At many discussions about the climate crisis that I’ve had with professional colleagues, the conversation inevitably turns to how we (as individuals) can make a difference by reducing our personal carbon emissions. So sure, ourĀ personal choices matter. And we shouldn’t stop thinking about them. And there is plenty of advice out there on how to green your home, and how to make good shopping decisions, and so on. Actually, there is way too much advice out there on how to live a greener life. It’s overwhelming. And plenty of it is contradictory. Which leads to two unfortunate messages: (1) we’re supposed to fix global warming through our individual personal choices and (2) this is incredibly hard because there is so much information to process to do it right.

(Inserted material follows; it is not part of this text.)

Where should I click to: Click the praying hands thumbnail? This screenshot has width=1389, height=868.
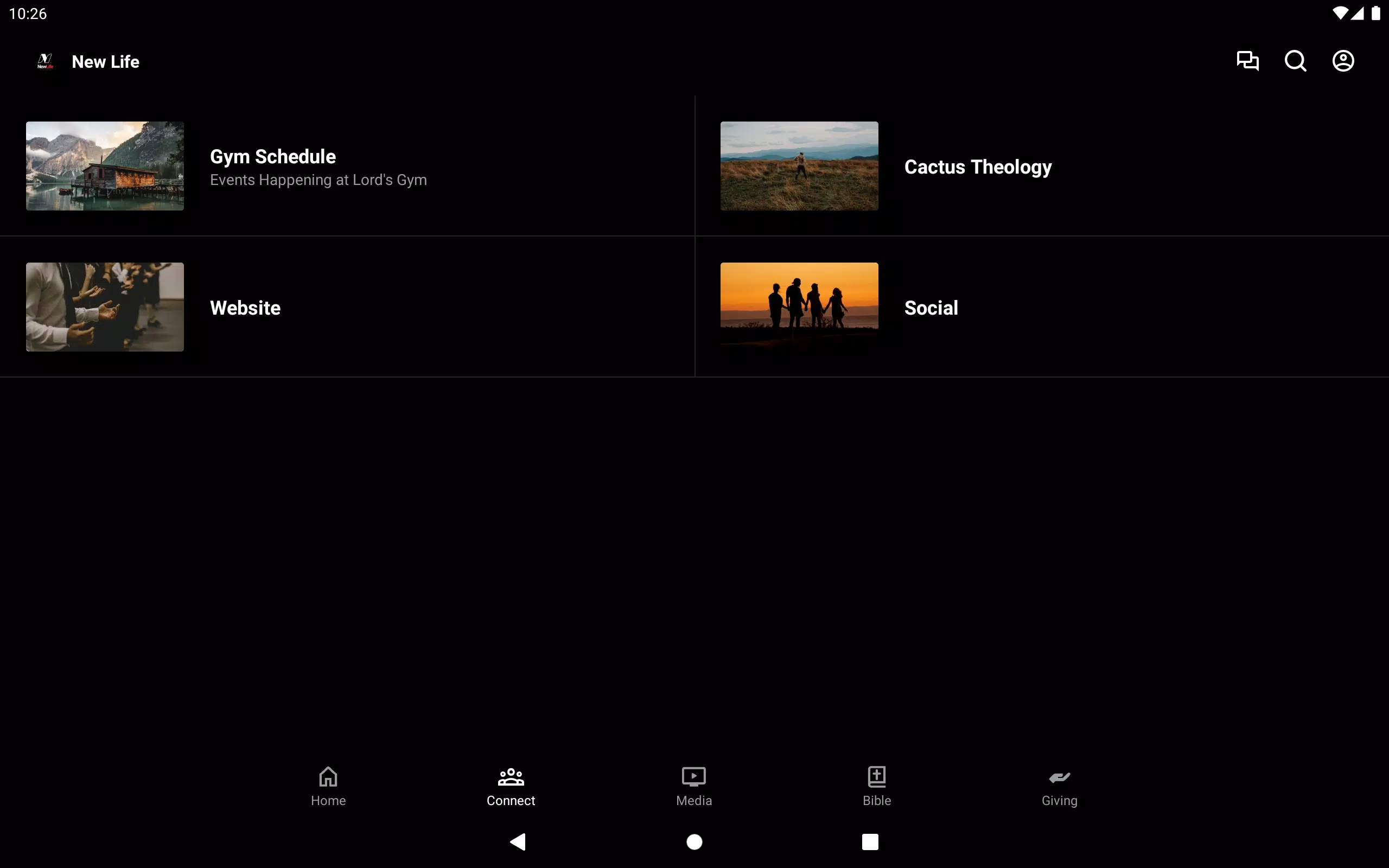pyautogui.click(x=105, y=307)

The climate crisis is huge, and systemic. It cannot be solved through voluntary personal lifestyle choices; it needs systemic changes throughout society as a whole. As Bill McKibben says:

“the number one thing is to organize politically; number two, do some political organizing; number three, get together with your neighbors and organize; and then if you have energy left over from all of that, change the light bulb.”

Now, part of getting politically organized is getting educated. Another part is connecting with people. We computer scientists are generally not very good at political action, but we are remarkably good at inventing tools that allow people to get connected. And we’re good at inventing tools for managing, searching and visualizing information, which helps with the ‘getting educated’ part and the ‘persuading others’ part.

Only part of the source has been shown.